Gina Krainchich, Director of Educational Media Services for DeSales Media, believes that the grant program has enabled a major transformation within the schools. “Last March, teaching transformed overnight and we are now in a position where personal computing devices are a necessity,” explained Krainchich.
“In the last four years, we have been able to grant over 10,000 devices to Academies and Schools. The grant includes a data plan for each device so we are able to meet the home connectivity divide head-on. Granting iPads and Chromebooks along with wireless infrastructure grants show our commitment to making our schools technologically positioned to meet the challenges teachers face today or three months from now,” Krainchich added.
Freebes explained that parents and guardians were especially grateful. “Without these devices, our students would not have been provided access to the Google Platform and Zoom classes. Our student body is from a low socio-economic community and help from De Sales and The Tablet has provided us with academic sunshine,” added Freebes.
Principal Margaret Tyndall of Our Lady of Perpetual Help Catholic Academy spoke on behalf of the teachers in her school and expressed her gratitude for the program. “Having the opportunity to receive iPads for Our Lady of Perpetual Help in Brooklyn was an absolute blessing,” said Tyndall.
“Many of our students did not have iPads or desktop computers in their homes and did not have the means of acquiring these items.

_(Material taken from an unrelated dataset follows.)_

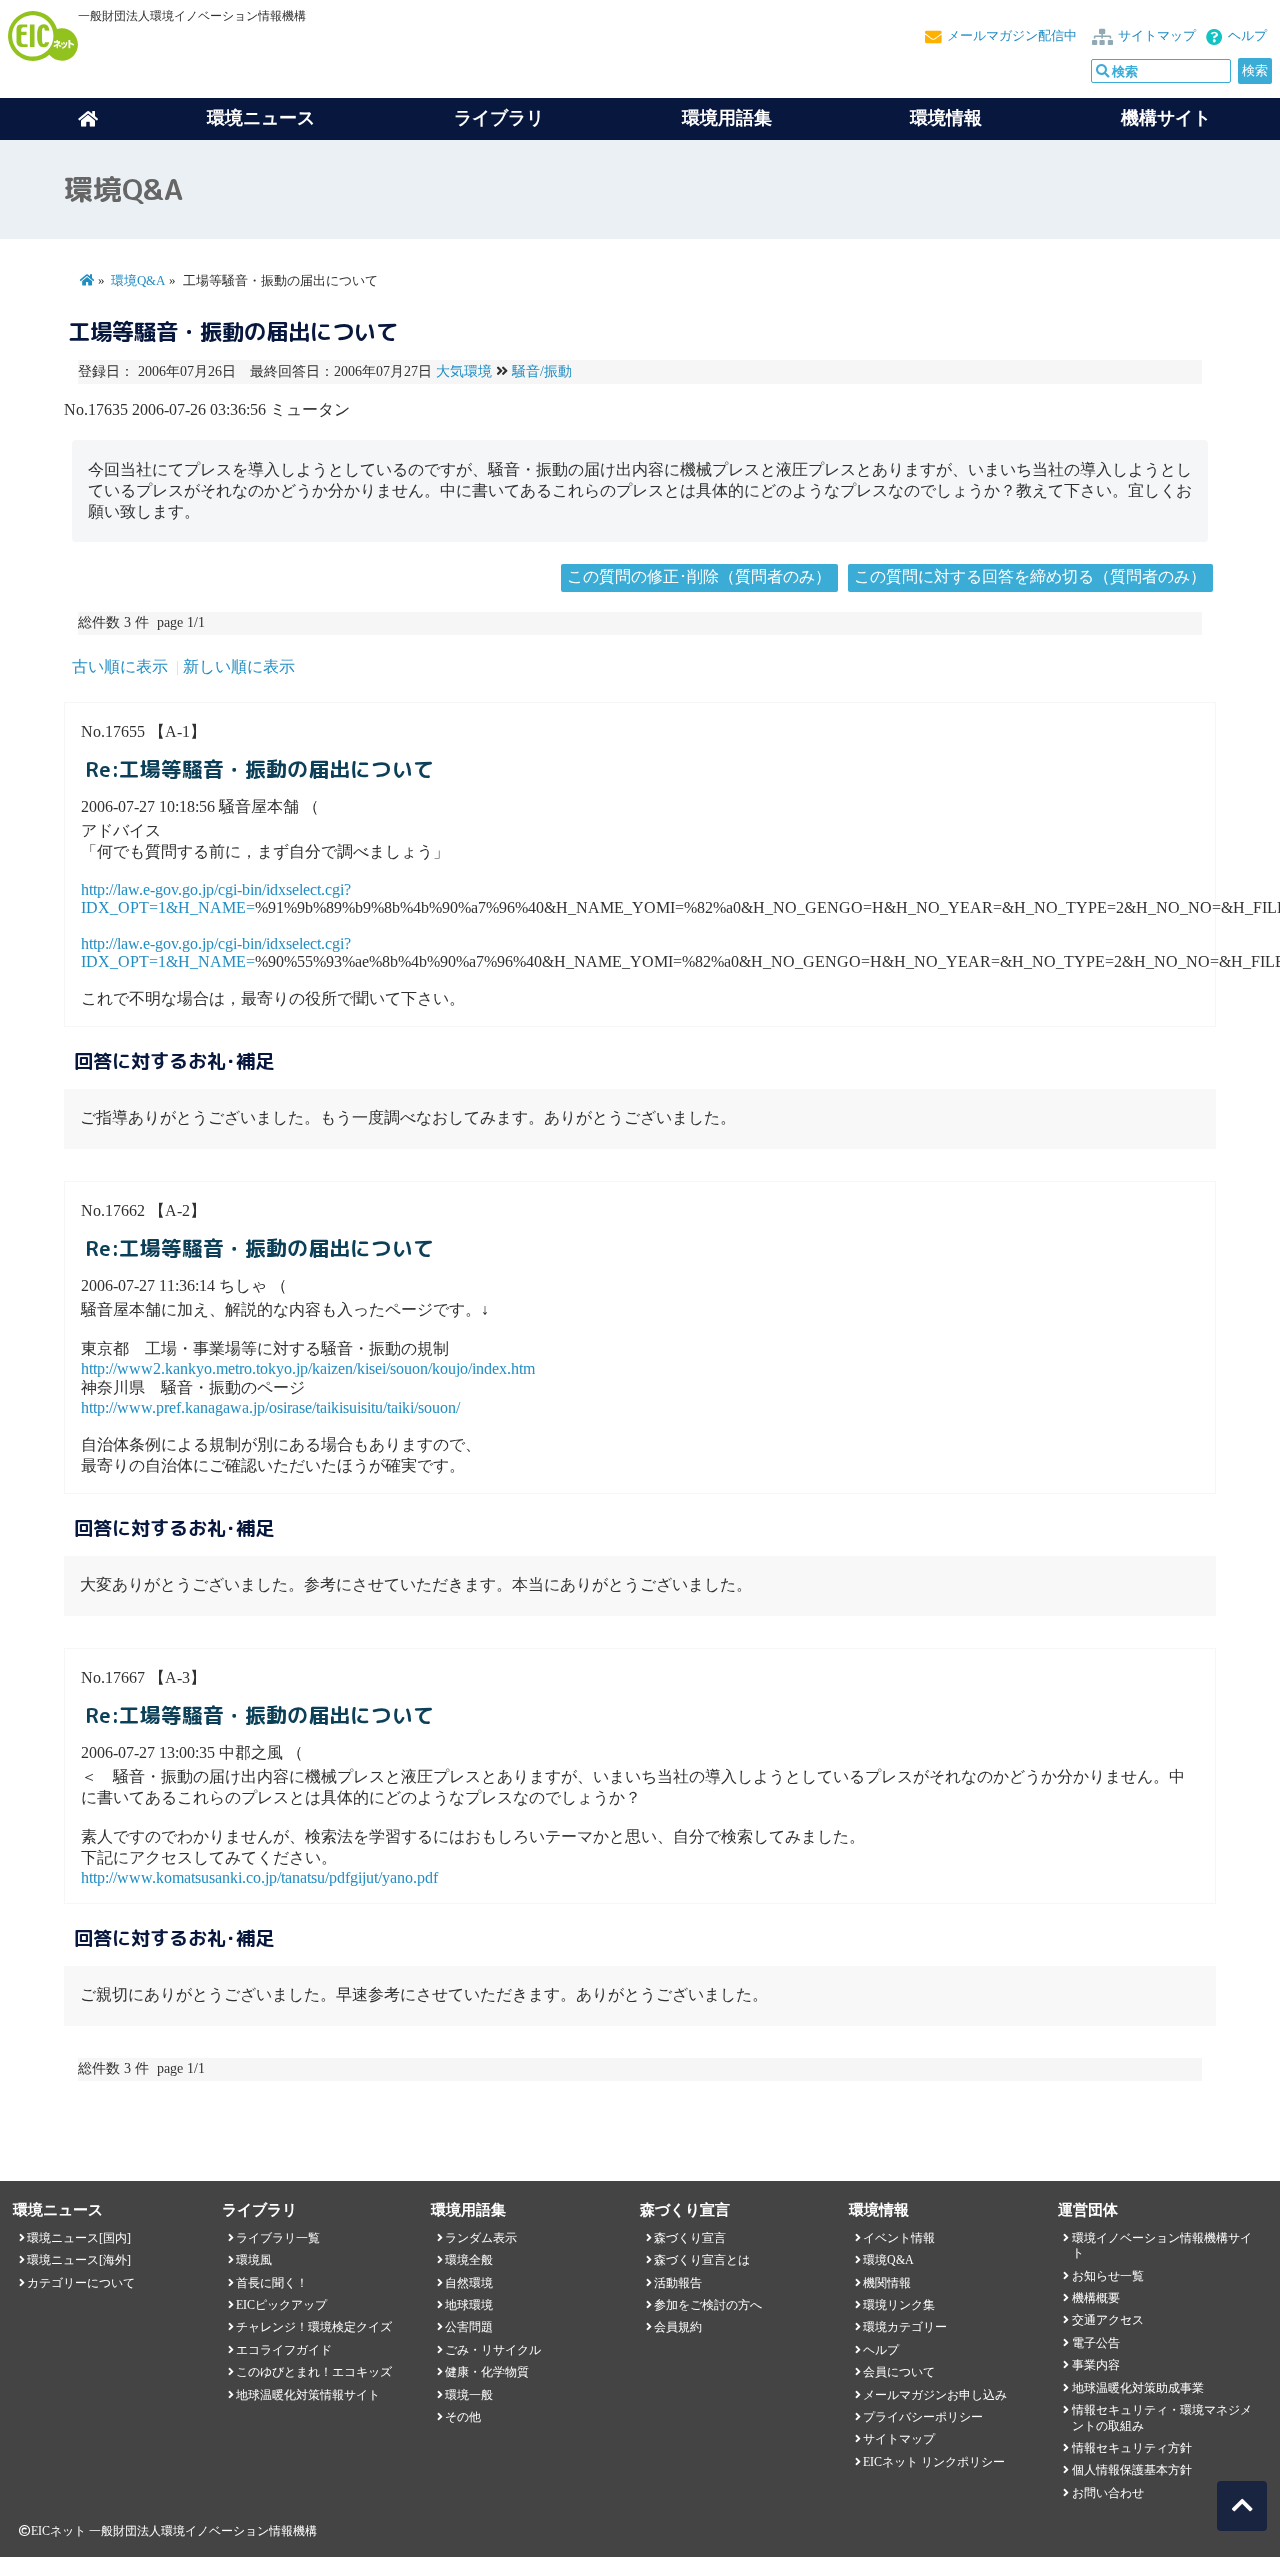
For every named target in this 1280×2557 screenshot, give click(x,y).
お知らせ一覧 (1108, 2276)
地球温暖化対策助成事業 (1138, 2388)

It was difficult to conduct online classes when the main source of communicating was not there. I was delighted when these iPads were delivered to us and we could pass them on to our families.”
Stamm called the technology a lifesaver that has even added to an increase in enrollment.
“It allowed us to use many more tools to help so many students in different ways,” said Stamm. “In this situation, we’ve actually seen increased enrollment since we had the devices because the word of mouth has gotten out there that we were really ahead of the game. It has made my job as a coach much easier to know that everybody has technology, everybody has the ability to use it and that we can continue using it even while we’re in school.”
In his letter to the diocese families, Msgr. Kieran Harrington, president and chairman of DeSales Media, thanked subscribers and expressed his support for The Tablet. “It is my hope that you have enjoyed reading our award-winning newspaper, the only Catholic weekly in New York City; and that you will join us in our mission of spreading the Good News of Christ in our midst,” said Msgr. Harrington.
The iPads and Internet service for the students and teachers have become an essential part of the learning process.
“I honestly can’t say enough good things about the program and how it really has pushed us and helped us to move into 21st-century learning and into the future because the future came a lot faster than we thought it would,” said Stamm.
“And being able to be a part of this program is pretty exciting for us. We’ve really come to rely on these devices and I have to say that it’s really paid off. I’m obviously a huge fan of the program and just happy to be a part of it,” he added.